══ Text passage ══
And that was in one of the buggies?

 


[00:22:23.260] - Scott Taylor

Yes, it was.

 


[00:22:24.460] - Big Rich Klein

Eight hours in a class nine buggy.

 


[00:22:28.860] - Scott Taylor

Yeah. And we used to have what was called the Indian Summer Sprints about this time of year back here. We raced at Lake Geneva, and we started racing in the afternoon. And then as the day went on, we had to put lights on. It was an eight hour race. Whoever had the most laps and whoever was in front won the race. I used to win that overall in a class nine buggy because I never had to pit for fuel. I only had to stop about every 15, 20 laps for fuel. It was a five-mile something like that. I'd win by laps and it was just so much fun. Cars would break and they didn't get back out or spend too much time in the pits. I remember getting out of those cars. No power steering. My fingers were just wrapped around the steering wheel. I couldn't get them straight even back when I was in my 20s. It was hard on you.

 


[00:23:24.970] - Big Rich Klein

They called it a sprint, and it was an eight-hour race?

 


[00:23:28.650] - Scott Taylor

Yeah. The Indian Summer Sprint is what they called it.

 


[00:23:31.510] - Big Rich Klein

Sprint is an eight hour race. I wasn't expecting that.

 


[00:23:37.180] - Scott Taylor

No, and today you look at it and go, What is a sprint about that? But oh, my Lord, it was a lot of fun. It was what curved me from where I was and where I'm at today, that's for sure.

 


[00:23:51.910] - Big Rich Klein

And what was the racing back then? I know that off-road racing can get a little contentious, especially on a closed course, short course where you may be rubbing tires or body work. I always equate off-road racing to circle track. Circle track, there's always fights in the pits or in the infield or something after people have come into contact. Was there much of that back there in the Midwest racing? Or was everybody just like, Oh, well, it happened.
═══
══ Record set ══
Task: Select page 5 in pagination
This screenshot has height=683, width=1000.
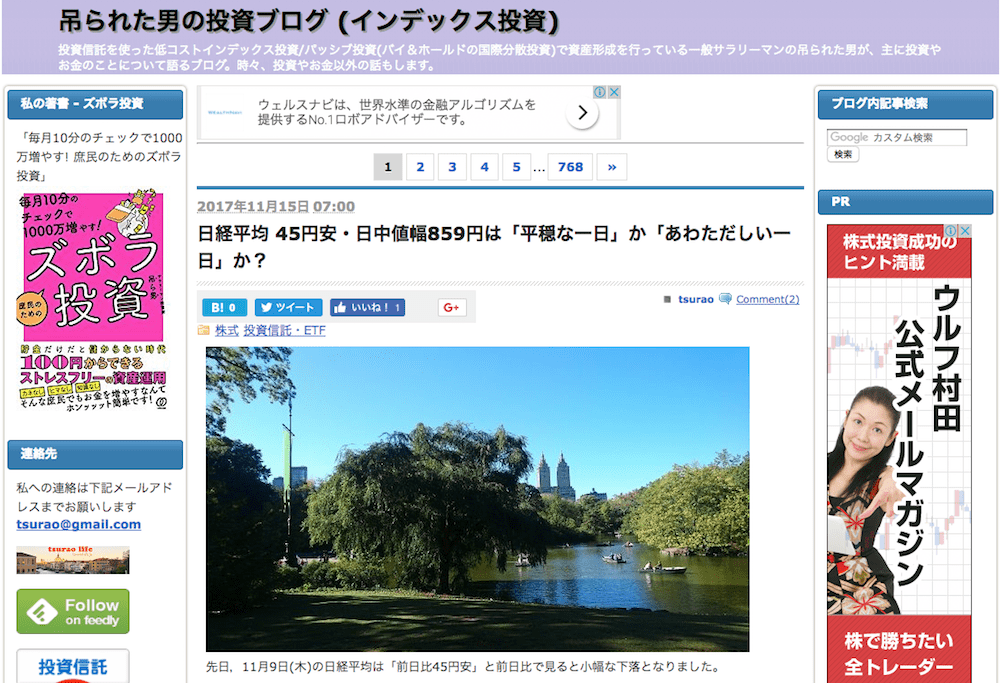Action: [x=516, y=167]
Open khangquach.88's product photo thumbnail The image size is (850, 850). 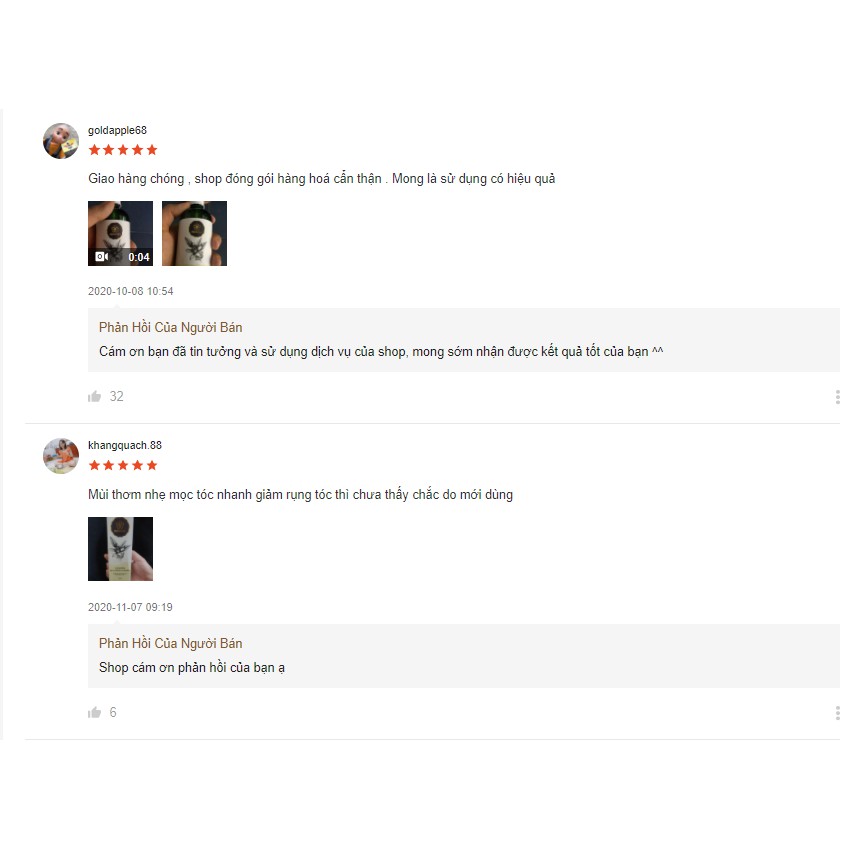[120, 549]
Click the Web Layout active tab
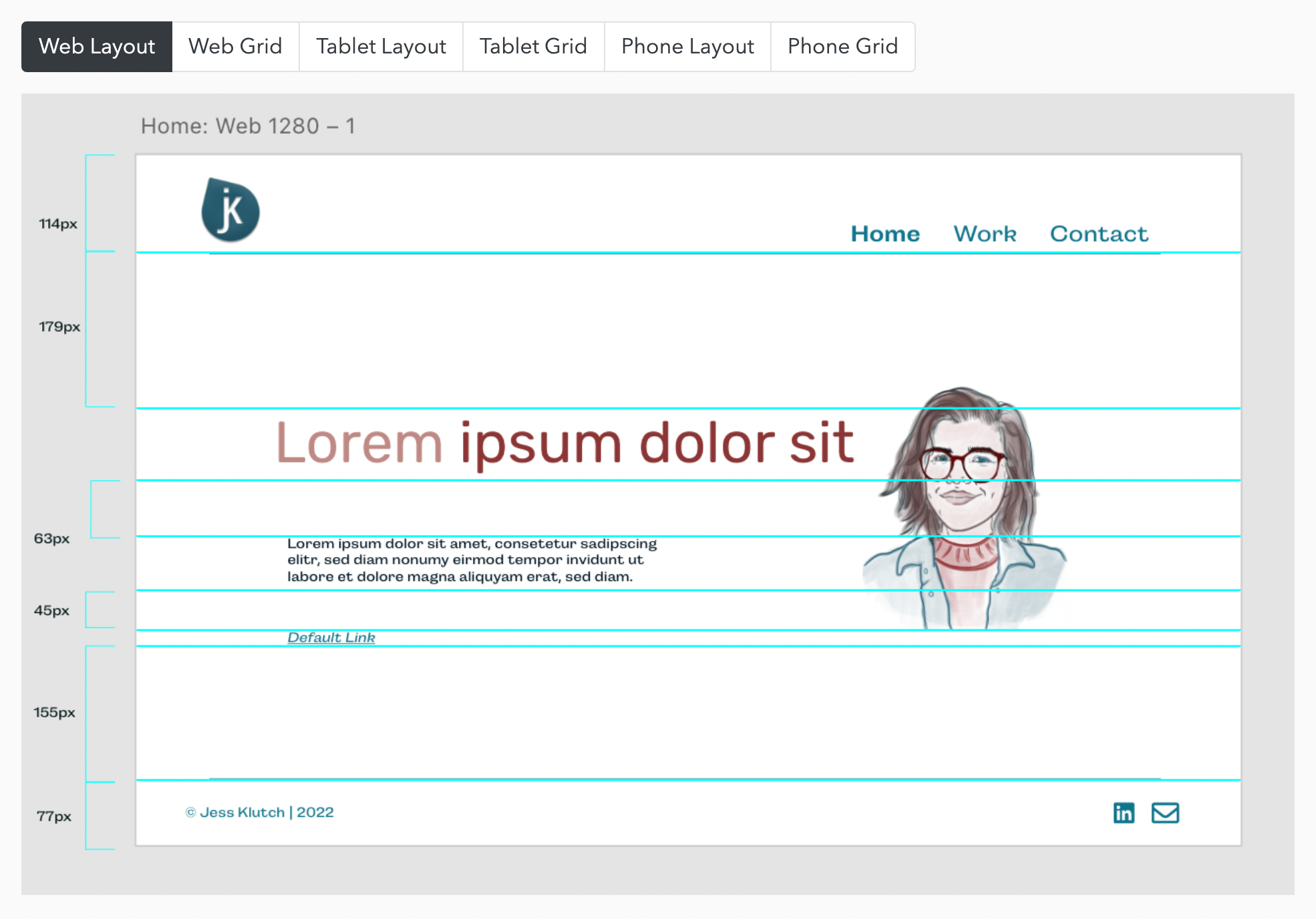This screenshot has width=1316, height=919. coord(96,45)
═══
▶ Challenge 1
According to the interview transcript, where did Scott Taylor race in the Indian Summer Sprints?
▶ Challenge 2
Return the part of the interview transcript running from "Sprint is an" to "that's for sure.".

▶ Exercise answer 1
At Lake Geneva.

▶ Exercise answer 2
Sprint is an eight hour race. I wasn't expecting that.

 


[00:23:37.180] - Scott Taylor

No, and today you look at it and go, What is a sprint about that? But oh, my Lord, it was a lot of fun. It was what curved me from where I was and where I'm at today, that's for sure.